|Defendant||Mindibungu Aboriginal Corporation (ACN)|
|Section||19(1) and 19(7)|
|Offence Date||Wednesday, 24 November 2004|
|Description of Breach(es)||
Being an employer, failed so far as was practicable to provide and maintain a working environment in which its employees were not exposed to hazards in contravention of Section 19(1) of the Occupational Safety and Health Act 1984 and by that contravention caused the death of an employee, contrary to Section 19(7) of the Act.
This charge arises from an accident which occurred on 24 November 2004, which subsequently caused the death of a young man. The accident occurred at the Billiluna Community, which is a remote community situated 200 kilometres from Halls Creek in the Kimberley area of Western Australia.
The Accused was originally incorporated pursuant to the Aboriginal Corporations and Associations Act (1976) (Cth).
On 24 November 2004, the deceased, a 17 year old man, was working for the Accused in a mechanical workshop at the Billiluna Community as a workshop assistant trainee. The deceased was employed by the Accused with part of his wages being funded under the Community Development Employment Projects Scheme ("CDEP").
The Accused employed a mechanic/essential services officer who was working in the workshop at the time of the accident. He was in charge of the workshop.
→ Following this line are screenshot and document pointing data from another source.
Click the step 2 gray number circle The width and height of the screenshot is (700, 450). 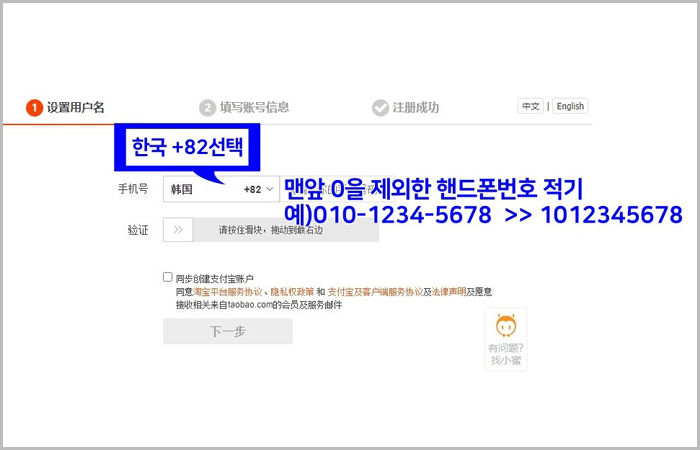(208, 107)
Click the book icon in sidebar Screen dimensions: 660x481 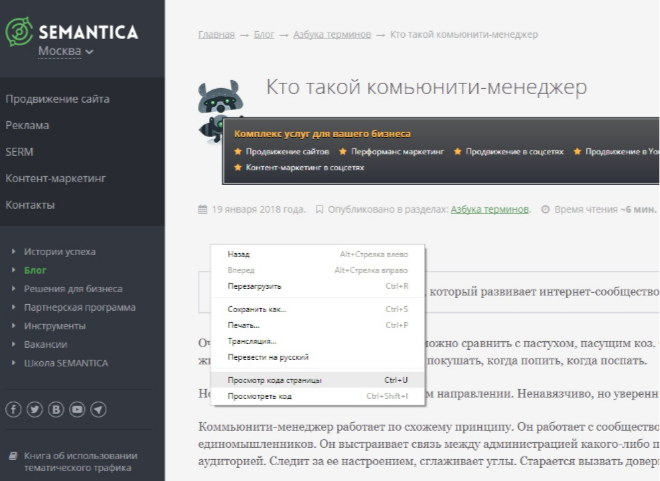(13, 456)
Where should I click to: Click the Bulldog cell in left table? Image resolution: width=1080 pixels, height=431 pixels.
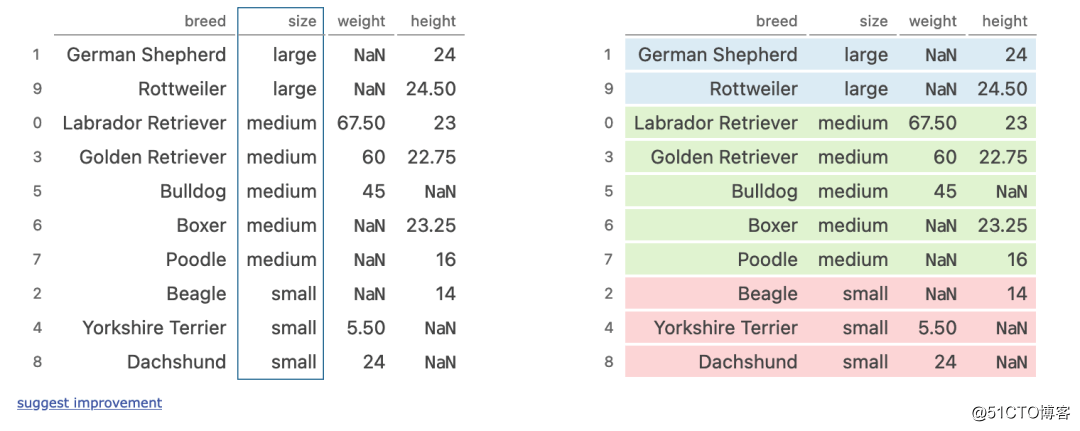tap(193, 191)
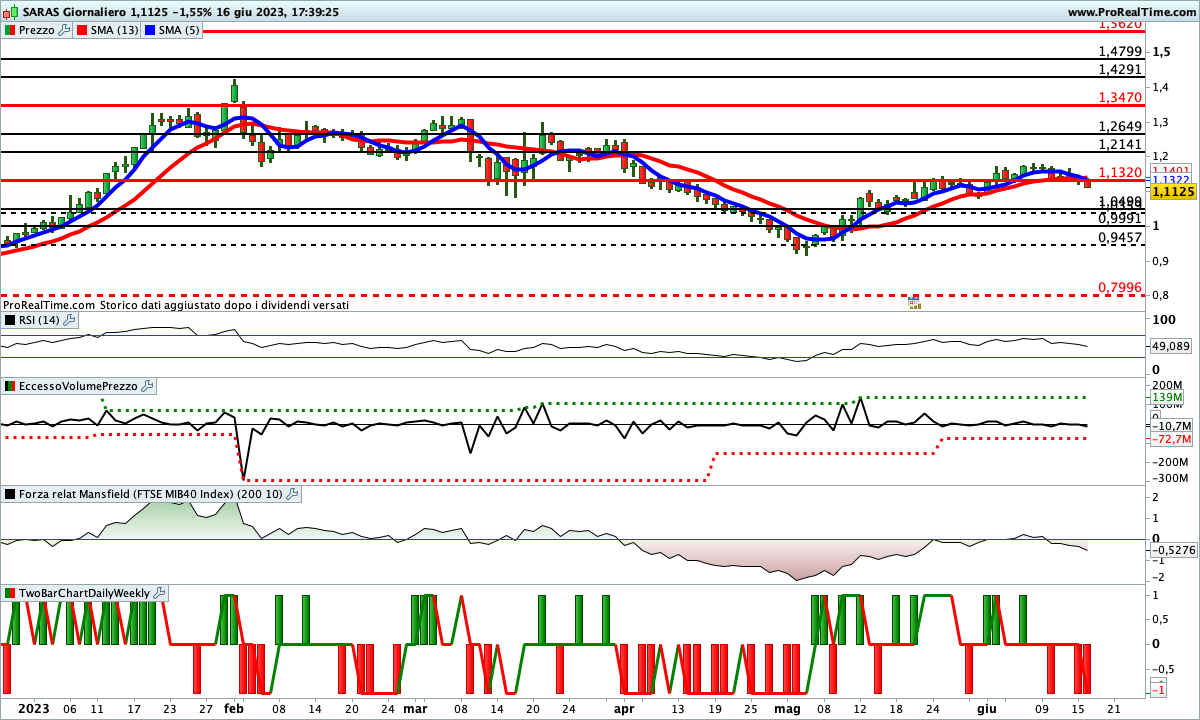Screen dimensions: 1200x720
Task: Click the red SMA (13) color swatch
Action: pos(82,30)
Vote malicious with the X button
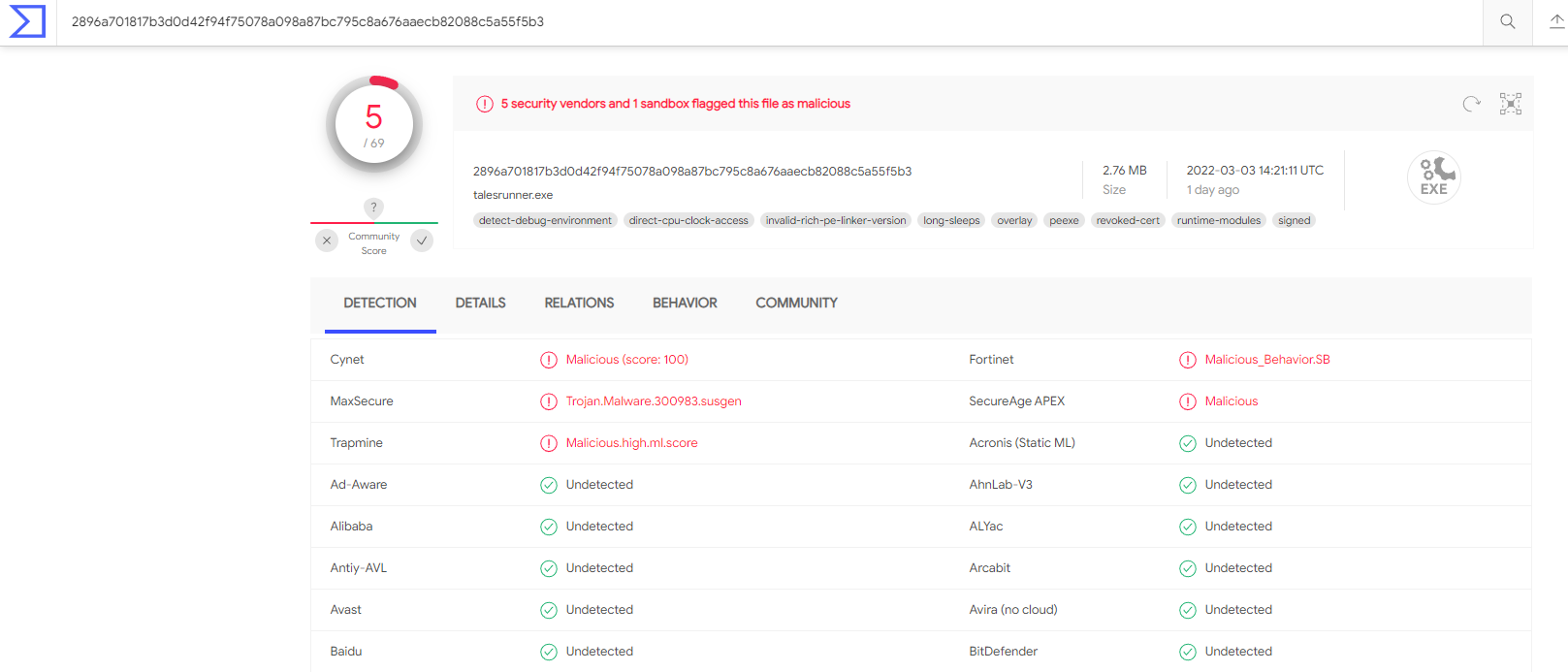 [x=327, y=240]
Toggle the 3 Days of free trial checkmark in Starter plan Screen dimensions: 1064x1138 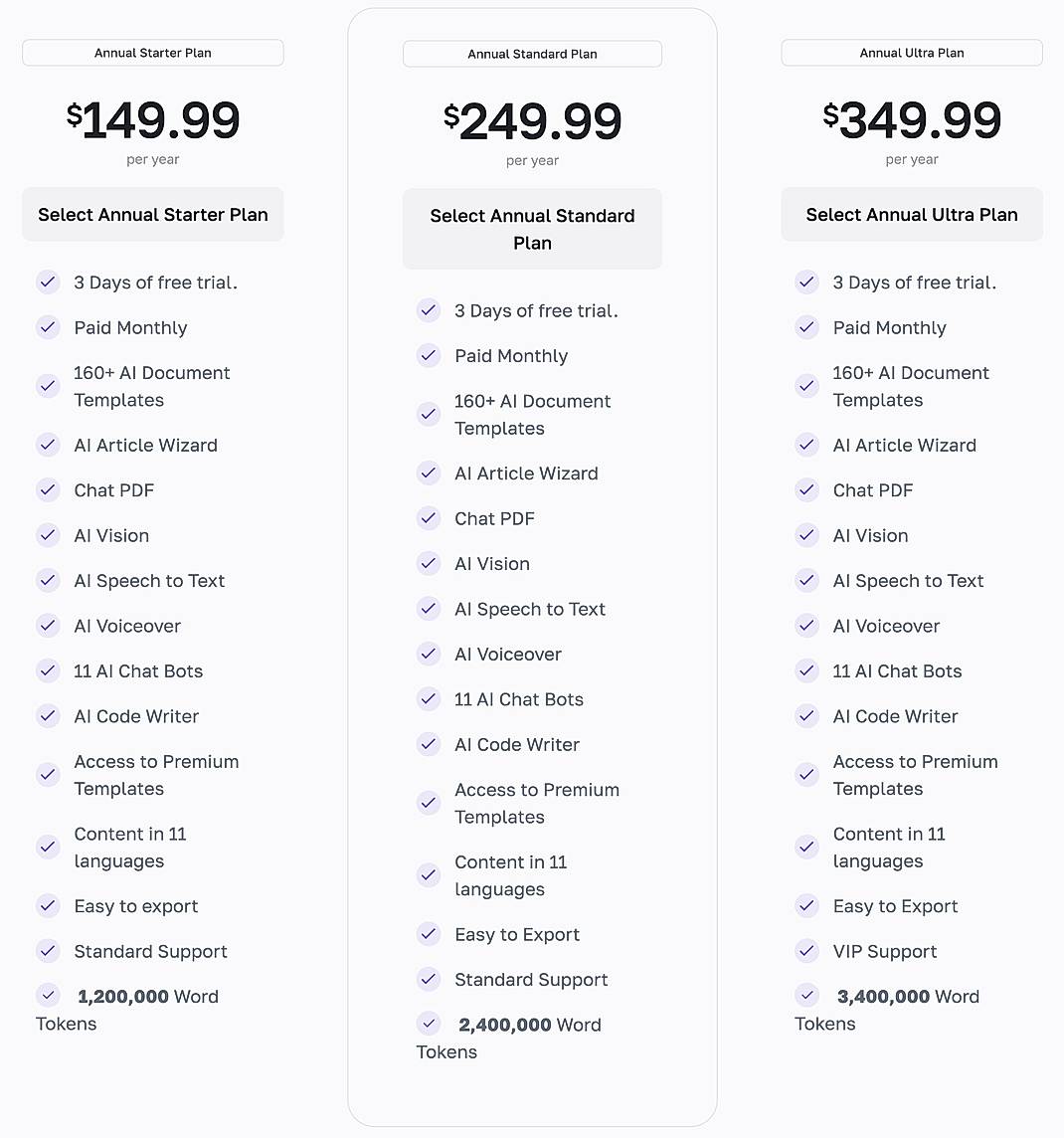48,282
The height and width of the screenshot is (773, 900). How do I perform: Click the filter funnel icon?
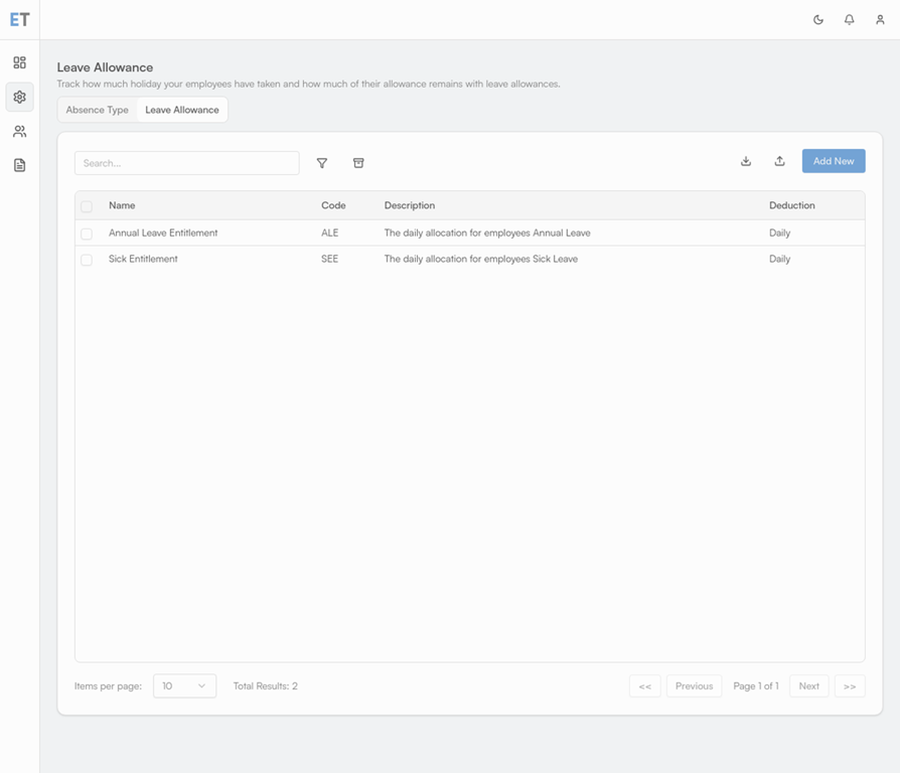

On 24 November 2004 the deceased and another assistant, were assisting with the repair and reinflation of a large tyre for a back hoe. The deceased was inflating a tyre tube positioned inside the large tyre which was lying on its side on the workshop floor. The deceased was sitting on the tyre when the tube burst from within the rim, catapulting him approximately 8 metres into the air. The deceased struck the roof of the workshop damaging the roof and fell to the floor. The deceased was transported by the Royal Flying Doctor Service to Broome Regional Hospital and subsequently to Royal Perth Hospital but passed away at 8 pm on 28 November 2005.
Accidents can occur during the fitting of tyres when too much pressure is applied before the tyre bead is seated correctly against both sides of the rim.
A safe working procedure for inflating a pneumatic tyre tube would involve using short blasts of air, allowing time for the bead to seat on the rim. A non-flammable lubricant should also be applied to the bead. If the bead has not been seated by the time the recommended pressure is reached the tyre should be deflated, repositioned on the rim, relubricated and then reinflated. It is also recommended that a safety cage, a suitable safety barrier, or a restraining device should be used during tyre inflation.
In the course of inflating the tyre tube there was some difficulty in getting the bead of the tyre to sit on the tyre trim. The tyre tube was not lubricated prior to inflation. The tyre continued to be inflated for approximately 45 minutes. There was no safety cage available at the workshop. Further, there was no safe working procedure for inflating tyres at the workshop. No proper instruction and supervision was provided during reinflation of the tyre trim assembly at the workplace. Since this accident the Accused has purchased a tyre safety cage.